This is the mail archive of the gdb@sources.redhat.com mailing list for the GDB project.


Index Nav: [Date Index] [Subject Index] [Author Index] [Thread Index]
Message Nav: [Date Prev] [Date Next] [Thread Prev] [Thread Next]
Other format: [Raw text]

Re: struct environment


On Fri, Sep 06, 2002 at 10:20:38AM -0700, David Carlton wrote:
> Daniel Jacobowitz <drow@mvista.com> writes:
> > On Thu, Sep 05, 2002 at 01:50:40PM -0700, David Carlton wrote:
> 
> >> So I want to add a type 'struct environment' to GDB.  It will be
> >> completely opaque, with a variety of internal implementations
> >> available (similar to the way that 'struct block' allows you to use
> >> either a hash table or a simple list of symbols) sharing a common
> >> external interface.  I want to start by converting 'struct block' over
> >> to using this, then converting the global environment over to using
> >> this, then (probably) 'struct type', and finally getting namespaces to
> >> work well.
> 
> > Why do you want to have multiple available implementations?  I think
> > the overhead for always hashing is small enough.  There are only two
> > reasons struct block allows hash tables or linked lists:
> >   - overloading of the meaning of that list to represent a list of
> >     function arguments, which is ordered
> >   - warts in mdebugread that I was not patient enough to overcome when
> >     I finally merged in hash table support
> 
> > I suppose the first reason is a legitimate one for multiple
> > implementations; we could mark an environment as 'ordered'.  Or we
> > could stop overloading the meaning of the list that way.  I don't know
> > which is better.
> 
> The global block in jv-lang.c may also pose similar problems to those
> in mdebugread.c, for what that's worth.  (I'm not sure: it might be
> cleaner than mdebugread.c.)  But you've basically put your finger on
> it: some blocks currently have a reason to be ordered, and some pieces
> of code try to construct the environments on the fly, growing them as
> necessary.  Which, incidentally, I don't think we should discourage:
> instead of requiring code to calculate the size of environments before
> building them, we might as well support environments that can be built
> incrementally and then finalized.  That way the common bookkeeping
> code gets moved into the environment stuff, so people don't have to
> keep on redoing it.

The question is whether those partial environments should be treated as
environments as all - do we even need to do lookups on them?  I believe
we never should.

> And there's another, even more important reason: the global
> environment (and, in the future, namespaces).  The global environment
> spans multiple files, uses lazy evaluation (i.e. partial_symbols), and
> there's even minimal_symbols to shoehorn in there somehow.  So it's
> going to need its own special implementation (which will be much more
> complicated than the implementations for blocks).

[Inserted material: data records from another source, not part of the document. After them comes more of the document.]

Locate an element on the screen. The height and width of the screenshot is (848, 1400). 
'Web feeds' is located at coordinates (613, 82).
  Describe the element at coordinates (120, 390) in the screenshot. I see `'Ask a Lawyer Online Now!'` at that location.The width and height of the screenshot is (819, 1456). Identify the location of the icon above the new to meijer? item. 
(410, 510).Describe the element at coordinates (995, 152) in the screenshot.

This is why I don't like the environment == list-of-symbols thing.  An
environment may HAVE a list of symbols, but it is not its list of
symbols.  You shouldn't grow the list of symbols in the global
environment when a new file is added.  Instead you should associate a
new list of symbols with it.  Files can be removed as well as added,
remember.  We don't do that very well right now.

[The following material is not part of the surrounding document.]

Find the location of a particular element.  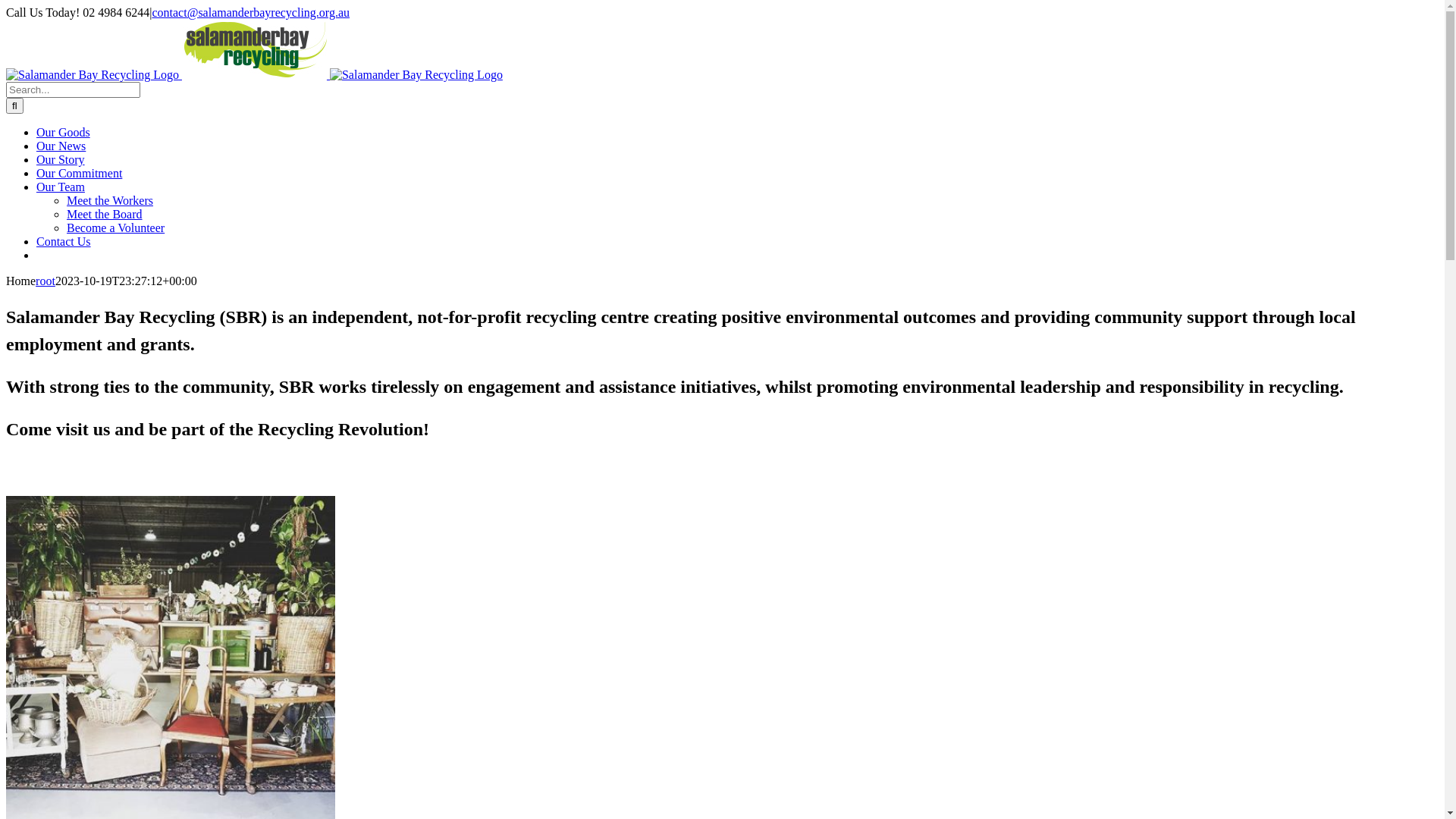

'Our Commitment' is located at coordinates (78, 172).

Search the archives of this list for:
  Date: 11 Jun 2001 12:55:42 -0400
  From: Daniel Berlin <dan@cgsoftware.com>
  Subject: [RFC] Symbol table improvements

for some other suggested reading on this topic.  I like this
architecture he describes, even if we're not quite ready for it yet.
We could be.

> At some point in the future, it might be possible to use a single
> implementation for everything; it would have to support:
> 
> * Growing as needed
> * Fast lookups
> * Being able to retrieve all entries in the order in which they were
>   added
> * Whatever extra cruft is necessary to support environments like the
>   global environment.
> 
> This is certainly possible (heaps solve the first two problems, for
> example), but I think moving over to a single implementation can and
> should be postponed until much later in the game.  It'll be easy
> enough to do, if desirable, once existing code gets converted over to
> using environments.

I don't see the benefit of maintaining order-added information in the
general case; we want it only for specific small lists.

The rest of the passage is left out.